Problem requirements =>
Print the material below word for word, leaving out the pictures.

Records provided =>
- - - -

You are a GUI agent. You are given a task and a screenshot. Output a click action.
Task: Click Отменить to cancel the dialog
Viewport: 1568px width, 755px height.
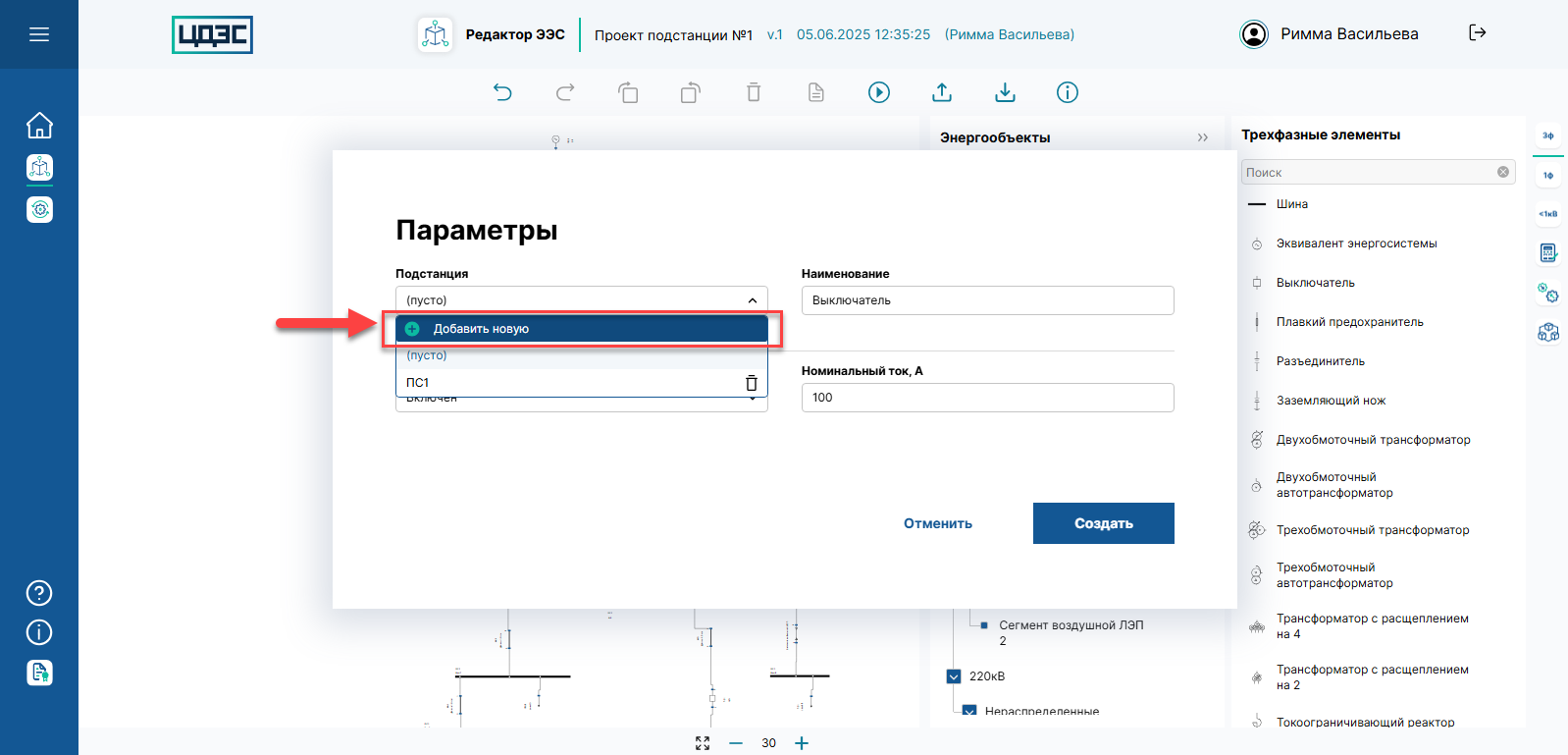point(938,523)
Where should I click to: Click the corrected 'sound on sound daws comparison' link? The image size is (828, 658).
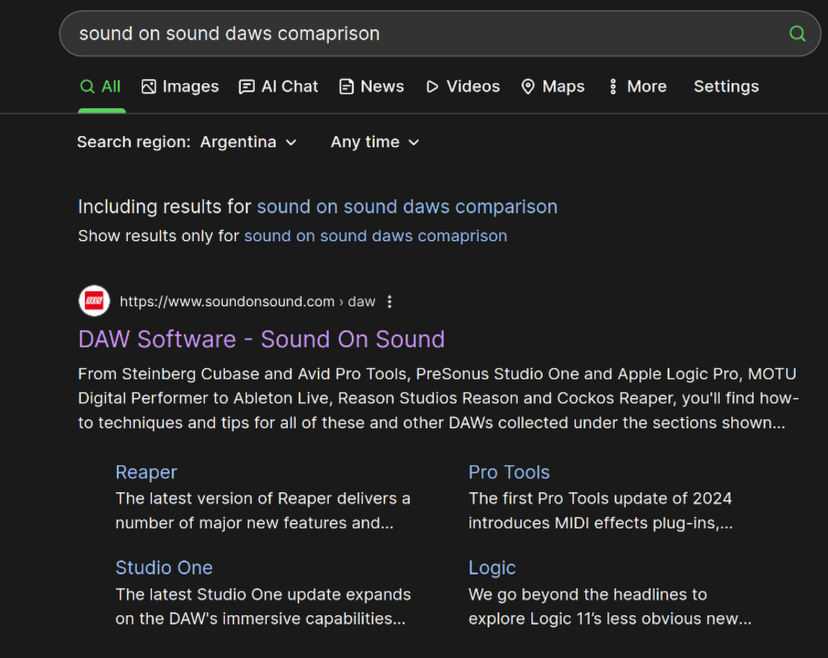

- - - -

Correct answer =>
You are a GUI agent. You are given a task and a screenshot. Output a click action.
Task: Click Отменить to cancel the dialog
Viewport: 1568px width, 755px height.
point(938,523)
Where should I click to: Click the corrected 'sound on sound daws comparison' link? The image size is (828, 658).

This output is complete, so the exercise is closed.